Dataset entries:
****
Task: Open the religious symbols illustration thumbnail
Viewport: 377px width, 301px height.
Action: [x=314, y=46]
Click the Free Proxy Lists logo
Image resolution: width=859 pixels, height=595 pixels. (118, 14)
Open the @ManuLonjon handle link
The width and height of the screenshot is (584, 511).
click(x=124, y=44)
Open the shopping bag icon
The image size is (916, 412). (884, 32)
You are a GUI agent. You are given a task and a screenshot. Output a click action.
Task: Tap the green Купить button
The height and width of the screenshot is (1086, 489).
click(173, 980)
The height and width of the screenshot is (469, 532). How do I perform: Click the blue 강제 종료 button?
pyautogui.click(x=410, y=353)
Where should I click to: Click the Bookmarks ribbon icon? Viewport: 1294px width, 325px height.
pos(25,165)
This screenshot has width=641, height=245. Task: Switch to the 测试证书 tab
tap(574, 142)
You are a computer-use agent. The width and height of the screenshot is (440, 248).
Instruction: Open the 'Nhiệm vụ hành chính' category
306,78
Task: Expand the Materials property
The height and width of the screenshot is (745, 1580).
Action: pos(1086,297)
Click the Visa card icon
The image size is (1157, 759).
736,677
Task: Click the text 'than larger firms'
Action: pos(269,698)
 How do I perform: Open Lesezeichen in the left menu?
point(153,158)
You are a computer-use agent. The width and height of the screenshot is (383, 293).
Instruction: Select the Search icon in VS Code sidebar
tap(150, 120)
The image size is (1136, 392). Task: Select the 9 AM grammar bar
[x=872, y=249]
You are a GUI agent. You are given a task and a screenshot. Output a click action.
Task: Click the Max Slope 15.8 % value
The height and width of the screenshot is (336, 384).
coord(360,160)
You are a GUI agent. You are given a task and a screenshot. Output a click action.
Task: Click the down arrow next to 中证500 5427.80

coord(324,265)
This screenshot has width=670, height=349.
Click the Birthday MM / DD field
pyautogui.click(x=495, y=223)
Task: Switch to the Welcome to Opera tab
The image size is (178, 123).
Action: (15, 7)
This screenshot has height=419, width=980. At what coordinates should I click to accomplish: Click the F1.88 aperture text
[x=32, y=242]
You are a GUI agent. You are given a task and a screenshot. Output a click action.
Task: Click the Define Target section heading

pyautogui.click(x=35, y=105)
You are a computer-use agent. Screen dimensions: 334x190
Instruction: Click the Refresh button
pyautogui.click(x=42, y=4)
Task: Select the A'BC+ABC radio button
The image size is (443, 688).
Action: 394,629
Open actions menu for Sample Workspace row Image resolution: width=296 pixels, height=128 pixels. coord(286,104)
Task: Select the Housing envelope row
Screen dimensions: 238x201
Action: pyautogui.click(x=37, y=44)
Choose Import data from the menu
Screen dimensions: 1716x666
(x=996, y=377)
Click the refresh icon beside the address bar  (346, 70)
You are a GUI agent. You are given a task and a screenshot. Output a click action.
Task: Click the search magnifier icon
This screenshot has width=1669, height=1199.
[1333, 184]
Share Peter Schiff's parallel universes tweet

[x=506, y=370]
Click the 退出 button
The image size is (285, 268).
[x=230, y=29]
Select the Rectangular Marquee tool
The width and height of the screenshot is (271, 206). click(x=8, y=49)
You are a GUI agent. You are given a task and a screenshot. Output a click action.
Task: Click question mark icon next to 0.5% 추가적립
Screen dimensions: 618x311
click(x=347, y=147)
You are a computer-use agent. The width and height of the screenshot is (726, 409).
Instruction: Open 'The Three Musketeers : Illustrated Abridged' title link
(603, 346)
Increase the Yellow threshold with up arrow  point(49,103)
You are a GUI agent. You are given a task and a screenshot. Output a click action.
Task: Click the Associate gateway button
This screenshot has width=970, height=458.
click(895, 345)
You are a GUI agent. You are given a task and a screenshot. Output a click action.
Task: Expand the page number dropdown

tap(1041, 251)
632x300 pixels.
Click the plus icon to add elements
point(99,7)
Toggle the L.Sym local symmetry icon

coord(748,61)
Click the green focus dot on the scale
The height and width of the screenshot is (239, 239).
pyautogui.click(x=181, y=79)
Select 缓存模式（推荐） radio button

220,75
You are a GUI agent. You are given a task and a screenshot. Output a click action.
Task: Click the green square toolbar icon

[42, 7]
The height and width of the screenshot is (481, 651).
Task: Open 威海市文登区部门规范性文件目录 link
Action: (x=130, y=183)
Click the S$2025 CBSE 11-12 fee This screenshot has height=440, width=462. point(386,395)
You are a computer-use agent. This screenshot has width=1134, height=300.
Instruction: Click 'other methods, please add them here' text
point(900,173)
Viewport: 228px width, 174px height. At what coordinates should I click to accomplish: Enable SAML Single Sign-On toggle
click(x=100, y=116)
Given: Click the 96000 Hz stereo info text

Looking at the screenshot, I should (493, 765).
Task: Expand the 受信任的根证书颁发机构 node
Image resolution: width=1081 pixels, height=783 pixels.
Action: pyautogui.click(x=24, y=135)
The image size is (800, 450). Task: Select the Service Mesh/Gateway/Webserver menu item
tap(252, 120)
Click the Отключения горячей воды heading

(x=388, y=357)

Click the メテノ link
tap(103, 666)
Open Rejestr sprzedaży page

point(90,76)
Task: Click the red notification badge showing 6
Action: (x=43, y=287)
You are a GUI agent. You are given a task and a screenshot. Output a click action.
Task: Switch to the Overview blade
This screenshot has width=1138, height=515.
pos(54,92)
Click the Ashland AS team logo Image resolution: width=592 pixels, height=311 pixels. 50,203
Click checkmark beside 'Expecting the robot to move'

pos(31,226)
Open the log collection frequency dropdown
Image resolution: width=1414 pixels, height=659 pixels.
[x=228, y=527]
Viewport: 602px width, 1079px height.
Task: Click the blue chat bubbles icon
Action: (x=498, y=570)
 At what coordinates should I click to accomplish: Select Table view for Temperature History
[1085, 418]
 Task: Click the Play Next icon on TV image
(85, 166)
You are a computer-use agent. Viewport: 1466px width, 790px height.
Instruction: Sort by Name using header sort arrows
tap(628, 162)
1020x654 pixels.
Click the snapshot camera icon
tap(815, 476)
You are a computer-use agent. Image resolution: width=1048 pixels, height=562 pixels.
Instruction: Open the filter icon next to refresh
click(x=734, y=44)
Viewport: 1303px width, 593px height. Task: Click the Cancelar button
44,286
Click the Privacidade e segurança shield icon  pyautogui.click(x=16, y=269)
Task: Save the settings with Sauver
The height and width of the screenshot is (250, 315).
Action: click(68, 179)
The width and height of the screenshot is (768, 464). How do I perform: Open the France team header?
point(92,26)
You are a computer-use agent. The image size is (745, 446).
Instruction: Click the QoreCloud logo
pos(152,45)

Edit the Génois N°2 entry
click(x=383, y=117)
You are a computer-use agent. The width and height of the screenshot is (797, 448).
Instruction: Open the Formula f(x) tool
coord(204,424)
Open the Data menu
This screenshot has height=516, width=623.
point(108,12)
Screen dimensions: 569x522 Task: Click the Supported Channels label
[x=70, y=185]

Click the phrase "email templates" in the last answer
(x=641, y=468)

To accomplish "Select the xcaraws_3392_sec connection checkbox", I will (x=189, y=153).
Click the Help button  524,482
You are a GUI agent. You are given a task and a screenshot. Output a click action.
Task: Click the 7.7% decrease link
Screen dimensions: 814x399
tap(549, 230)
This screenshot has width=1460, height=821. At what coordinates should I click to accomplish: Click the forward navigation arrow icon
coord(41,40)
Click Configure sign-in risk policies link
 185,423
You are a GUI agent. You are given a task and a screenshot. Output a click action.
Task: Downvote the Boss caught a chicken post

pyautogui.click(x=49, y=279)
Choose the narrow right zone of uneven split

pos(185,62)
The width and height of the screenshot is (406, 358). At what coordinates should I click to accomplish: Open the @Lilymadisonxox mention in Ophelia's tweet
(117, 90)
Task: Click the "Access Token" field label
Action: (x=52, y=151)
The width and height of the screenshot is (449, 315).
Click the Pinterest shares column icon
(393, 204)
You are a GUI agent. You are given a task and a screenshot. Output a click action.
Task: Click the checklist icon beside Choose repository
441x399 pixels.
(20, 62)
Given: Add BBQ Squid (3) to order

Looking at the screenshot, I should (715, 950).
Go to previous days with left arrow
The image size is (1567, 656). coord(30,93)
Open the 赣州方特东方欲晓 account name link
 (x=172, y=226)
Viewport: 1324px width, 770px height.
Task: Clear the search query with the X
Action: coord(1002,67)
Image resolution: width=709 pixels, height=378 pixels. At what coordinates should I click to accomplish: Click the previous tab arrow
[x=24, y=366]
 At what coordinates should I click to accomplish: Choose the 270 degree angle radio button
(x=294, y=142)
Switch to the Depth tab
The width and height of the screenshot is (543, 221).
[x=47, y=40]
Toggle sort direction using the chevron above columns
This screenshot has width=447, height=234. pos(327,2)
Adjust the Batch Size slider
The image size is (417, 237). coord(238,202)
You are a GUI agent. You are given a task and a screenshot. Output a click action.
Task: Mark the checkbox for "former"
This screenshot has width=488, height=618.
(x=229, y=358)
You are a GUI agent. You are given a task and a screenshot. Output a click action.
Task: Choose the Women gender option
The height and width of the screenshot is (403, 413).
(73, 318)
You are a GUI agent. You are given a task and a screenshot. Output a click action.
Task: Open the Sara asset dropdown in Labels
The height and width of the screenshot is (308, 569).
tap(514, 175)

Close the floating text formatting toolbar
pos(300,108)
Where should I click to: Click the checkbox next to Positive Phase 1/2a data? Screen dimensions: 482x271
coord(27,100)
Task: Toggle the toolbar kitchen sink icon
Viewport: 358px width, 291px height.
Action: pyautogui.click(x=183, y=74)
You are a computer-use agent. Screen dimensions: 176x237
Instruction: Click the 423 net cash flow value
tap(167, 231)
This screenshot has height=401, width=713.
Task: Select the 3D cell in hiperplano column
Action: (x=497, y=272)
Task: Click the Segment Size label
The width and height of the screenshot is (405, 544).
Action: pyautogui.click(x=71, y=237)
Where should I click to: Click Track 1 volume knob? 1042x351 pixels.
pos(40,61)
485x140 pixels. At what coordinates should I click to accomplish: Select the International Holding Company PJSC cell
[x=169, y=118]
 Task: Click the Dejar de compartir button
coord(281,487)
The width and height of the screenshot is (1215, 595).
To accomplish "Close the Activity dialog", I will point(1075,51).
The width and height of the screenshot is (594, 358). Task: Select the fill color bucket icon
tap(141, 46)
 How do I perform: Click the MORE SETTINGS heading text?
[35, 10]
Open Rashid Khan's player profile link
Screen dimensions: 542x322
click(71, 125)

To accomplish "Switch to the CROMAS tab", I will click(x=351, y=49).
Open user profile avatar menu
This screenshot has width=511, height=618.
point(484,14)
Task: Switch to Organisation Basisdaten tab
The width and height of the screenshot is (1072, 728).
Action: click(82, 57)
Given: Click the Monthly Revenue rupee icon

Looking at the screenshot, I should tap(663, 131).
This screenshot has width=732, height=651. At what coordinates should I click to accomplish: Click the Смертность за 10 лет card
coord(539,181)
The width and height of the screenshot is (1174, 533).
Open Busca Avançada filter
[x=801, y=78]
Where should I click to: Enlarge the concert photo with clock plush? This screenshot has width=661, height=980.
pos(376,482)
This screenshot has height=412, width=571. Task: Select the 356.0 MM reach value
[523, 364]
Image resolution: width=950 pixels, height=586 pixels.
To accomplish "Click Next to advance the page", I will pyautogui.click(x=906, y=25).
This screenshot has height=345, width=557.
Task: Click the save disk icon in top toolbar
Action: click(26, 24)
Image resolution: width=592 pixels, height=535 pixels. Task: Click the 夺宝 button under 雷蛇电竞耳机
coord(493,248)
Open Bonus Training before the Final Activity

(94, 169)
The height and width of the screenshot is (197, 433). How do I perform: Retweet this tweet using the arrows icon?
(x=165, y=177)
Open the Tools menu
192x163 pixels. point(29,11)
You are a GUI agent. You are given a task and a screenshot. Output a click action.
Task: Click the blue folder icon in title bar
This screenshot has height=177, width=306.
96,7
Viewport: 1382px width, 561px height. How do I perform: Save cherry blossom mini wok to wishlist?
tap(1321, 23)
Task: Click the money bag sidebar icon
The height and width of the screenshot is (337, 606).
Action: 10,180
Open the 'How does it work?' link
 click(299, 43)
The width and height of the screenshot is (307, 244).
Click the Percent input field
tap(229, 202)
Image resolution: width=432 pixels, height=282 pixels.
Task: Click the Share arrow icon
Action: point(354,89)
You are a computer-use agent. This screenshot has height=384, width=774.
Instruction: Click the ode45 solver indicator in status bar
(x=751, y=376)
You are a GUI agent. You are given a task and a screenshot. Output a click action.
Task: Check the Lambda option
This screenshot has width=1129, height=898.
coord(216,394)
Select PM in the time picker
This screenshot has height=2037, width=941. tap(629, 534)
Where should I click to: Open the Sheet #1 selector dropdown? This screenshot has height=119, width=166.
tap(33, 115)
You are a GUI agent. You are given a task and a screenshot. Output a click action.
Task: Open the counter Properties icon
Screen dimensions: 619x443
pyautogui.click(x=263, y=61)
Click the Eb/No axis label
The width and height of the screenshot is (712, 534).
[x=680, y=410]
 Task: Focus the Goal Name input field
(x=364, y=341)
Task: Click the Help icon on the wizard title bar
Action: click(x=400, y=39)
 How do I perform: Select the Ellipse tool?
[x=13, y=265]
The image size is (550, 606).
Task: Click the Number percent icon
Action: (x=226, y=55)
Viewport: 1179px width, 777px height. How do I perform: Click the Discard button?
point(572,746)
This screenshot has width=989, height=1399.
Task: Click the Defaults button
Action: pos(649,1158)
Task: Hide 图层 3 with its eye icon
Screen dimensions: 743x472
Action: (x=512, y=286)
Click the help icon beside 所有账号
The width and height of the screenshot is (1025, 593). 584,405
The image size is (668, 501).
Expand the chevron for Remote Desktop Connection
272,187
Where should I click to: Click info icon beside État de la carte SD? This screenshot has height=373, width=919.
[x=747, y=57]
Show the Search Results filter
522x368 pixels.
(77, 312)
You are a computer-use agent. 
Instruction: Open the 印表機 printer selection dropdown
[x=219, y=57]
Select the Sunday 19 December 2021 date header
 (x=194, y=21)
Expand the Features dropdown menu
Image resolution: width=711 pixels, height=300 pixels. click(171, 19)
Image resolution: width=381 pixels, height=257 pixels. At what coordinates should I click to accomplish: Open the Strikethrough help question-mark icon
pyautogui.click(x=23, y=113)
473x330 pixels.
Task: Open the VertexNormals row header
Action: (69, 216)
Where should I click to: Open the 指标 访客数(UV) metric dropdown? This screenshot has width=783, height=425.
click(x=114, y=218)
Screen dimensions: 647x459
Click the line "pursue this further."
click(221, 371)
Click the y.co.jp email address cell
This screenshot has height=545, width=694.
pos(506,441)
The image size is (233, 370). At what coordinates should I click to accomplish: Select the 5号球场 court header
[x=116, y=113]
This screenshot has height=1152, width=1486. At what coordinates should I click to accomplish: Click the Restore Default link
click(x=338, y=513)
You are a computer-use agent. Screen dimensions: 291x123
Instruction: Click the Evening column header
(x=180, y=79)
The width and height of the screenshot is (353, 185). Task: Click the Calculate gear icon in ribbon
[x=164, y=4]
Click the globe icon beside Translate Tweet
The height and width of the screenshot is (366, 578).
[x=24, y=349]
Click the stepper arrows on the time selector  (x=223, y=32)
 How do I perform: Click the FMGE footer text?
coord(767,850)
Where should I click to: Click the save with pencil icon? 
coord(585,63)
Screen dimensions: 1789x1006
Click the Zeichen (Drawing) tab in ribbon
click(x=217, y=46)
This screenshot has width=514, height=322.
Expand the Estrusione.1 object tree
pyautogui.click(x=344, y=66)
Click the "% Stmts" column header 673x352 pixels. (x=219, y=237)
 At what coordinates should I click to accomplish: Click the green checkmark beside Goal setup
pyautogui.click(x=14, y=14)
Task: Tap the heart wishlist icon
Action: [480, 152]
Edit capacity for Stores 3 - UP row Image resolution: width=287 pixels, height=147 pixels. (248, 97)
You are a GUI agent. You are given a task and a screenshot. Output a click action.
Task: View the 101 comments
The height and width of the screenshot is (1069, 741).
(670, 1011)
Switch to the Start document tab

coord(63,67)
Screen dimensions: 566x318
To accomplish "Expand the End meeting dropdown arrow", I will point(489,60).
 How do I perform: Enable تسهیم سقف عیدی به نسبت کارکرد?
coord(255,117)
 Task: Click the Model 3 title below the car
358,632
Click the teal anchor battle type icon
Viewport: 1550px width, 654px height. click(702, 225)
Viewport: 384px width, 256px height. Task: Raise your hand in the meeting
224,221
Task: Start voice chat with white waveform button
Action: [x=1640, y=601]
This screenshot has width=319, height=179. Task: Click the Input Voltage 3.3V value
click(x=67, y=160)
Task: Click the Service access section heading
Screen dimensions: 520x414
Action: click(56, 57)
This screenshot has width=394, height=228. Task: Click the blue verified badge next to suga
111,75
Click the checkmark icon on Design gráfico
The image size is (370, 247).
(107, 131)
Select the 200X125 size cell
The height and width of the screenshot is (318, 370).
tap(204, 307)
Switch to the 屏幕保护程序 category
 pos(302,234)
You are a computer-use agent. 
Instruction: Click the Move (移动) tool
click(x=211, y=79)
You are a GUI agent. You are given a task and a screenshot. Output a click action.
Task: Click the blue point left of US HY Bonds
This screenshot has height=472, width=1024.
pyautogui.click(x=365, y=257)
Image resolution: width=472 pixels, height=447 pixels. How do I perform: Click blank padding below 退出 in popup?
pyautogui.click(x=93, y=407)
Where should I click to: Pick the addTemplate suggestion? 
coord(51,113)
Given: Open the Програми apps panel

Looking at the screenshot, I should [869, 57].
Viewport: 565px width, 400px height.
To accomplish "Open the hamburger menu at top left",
****
#### Task brief:
Lines that hold the word "option" are the ones to copy from the entries above.

#### Response to the exercise:
Task: Choose the Women gender option
Task: Check the Lambda option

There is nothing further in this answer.